What ground-force planning concept does Freier envision? In his essay, Freier describes a worst-case scenario demanding enough to prepare the Army and Marine Corps for a full range of comprehensive and lesser tasks. Freier calls his worst-case scenario "opposed stabilization" and imagines a nuclear-armed state that has collapsed into insurgency and civil war. Freier's scenario portrays Hobbesian chaos with well-armed local, foreign, and criminal groups battling each other as well as outside intervention forces for control of territory and populations. In spite of the distasteful memories of the stabilization missions in Iraq and Afghanistan, Freier's scenario sees the United States drawn into this new opposed stabilization mission due the potential for nuclear proliferation, violent ethnosectarian contagion, threats to strategic resources, or the possibility of mass refugee migrations into key allies or the United States itself.

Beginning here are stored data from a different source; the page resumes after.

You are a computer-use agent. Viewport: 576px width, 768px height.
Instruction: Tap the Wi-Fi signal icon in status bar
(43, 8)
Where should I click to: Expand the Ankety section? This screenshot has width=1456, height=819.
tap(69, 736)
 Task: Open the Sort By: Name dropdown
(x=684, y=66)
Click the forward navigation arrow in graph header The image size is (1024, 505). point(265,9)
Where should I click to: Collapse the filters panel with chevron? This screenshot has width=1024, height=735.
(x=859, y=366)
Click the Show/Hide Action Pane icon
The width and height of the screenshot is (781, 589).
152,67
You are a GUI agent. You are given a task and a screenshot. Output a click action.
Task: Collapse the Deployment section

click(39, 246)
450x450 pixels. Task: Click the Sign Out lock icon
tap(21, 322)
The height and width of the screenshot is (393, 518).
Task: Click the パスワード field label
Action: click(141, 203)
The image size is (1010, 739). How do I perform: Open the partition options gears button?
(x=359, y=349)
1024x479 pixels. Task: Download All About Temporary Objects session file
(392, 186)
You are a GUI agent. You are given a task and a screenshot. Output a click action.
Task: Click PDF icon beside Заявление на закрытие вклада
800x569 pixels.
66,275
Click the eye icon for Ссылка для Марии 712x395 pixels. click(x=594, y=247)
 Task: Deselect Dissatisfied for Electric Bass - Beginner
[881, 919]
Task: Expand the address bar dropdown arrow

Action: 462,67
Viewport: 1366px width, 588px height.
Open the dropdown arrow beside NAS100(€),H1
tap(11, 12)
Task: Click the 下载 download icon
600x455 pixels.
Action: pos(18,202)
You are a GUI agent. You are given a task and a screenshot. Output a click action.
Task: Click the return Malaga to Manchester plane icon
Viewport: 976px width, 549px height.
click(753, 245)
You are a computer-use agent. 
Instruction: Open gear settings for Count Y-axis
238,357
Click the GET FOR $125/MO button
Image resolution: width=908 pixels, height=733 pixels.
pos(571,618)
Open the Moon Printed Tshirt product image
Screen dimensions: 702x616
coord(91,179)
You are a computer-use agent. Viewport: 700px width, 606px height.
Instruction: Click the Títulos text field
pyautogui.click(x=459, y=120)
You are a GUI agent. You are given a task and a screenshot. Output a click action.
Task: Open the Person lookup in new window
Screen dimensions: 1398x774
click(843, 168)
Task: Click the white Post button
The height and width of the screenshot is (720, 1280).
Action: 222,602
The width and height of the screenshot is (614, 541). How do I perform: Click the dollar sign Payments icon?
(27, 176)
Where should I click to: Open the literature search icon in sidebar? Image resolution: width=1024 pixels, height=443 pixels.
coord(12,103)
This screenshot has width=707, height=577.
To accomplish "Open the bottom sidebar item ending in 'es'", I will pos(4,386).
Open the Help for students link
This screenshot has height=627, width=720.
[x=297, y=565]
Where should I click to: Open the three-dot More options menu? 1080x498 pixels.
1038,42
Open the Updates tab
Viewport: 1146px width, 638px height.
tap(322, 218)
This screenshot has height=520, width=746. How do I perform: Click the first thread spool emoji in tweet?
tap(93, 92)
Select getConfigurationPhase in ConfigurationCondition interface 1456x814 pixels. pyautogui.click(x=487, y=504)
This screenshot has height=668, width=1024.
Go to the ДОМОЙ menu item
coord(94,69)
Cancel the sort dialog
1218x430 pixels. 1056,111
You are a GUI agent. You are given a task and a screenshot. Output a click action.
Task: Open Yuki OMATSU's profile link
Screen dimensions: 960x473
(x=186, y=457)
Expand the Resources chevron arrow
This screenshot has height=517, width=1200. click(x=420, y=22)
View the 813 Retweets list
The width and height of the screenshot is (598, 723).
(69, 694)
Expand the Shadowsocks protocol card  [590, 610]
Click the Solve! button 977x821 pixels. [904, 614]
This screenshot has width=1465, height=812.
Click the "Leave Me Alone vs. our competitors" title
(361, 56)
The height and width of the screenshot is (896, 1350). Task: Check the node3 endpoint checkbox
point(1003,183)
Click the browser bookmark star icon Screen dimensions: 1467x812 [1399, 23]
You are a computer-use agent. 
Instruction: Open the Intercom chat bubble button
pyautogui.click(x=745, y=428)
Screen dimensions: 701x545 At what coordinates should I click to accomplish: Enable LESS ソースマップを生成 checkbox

Freier adds to the difficulty by providing no outside or local U.S. allies and no nearby logistics base to support U.S. military operations. Intervention would require a forcible entry by U.S. expeditionary forces and the buildup of combat power and logistics support, presumably over long distances. The U.S. expeditionary force would then have to fight some combatant groups while attempting to form alliances with others. The campaign objective would be to establish minimum essential order with the goal of containing the proliferation, regional instability, ethnosectarian, and migration threats that sparked the intervention.

Freier asserts that if the Army and Marine Corps can prepare for all the tasks required to complete the opposed stabilization mission just described, these services would also be prepared for currently envisioned missions such as conventional combat, counterinsurgency, and security force assistance. It takes little imagination to pick out a few spots on the globe where Freier's scary scenario seems plausible. One wonders whether his worst-case scenario is too demanding for Pentagon planners to care to think about. Alas, no one, least of all staff planners, gets to choose how history plays out.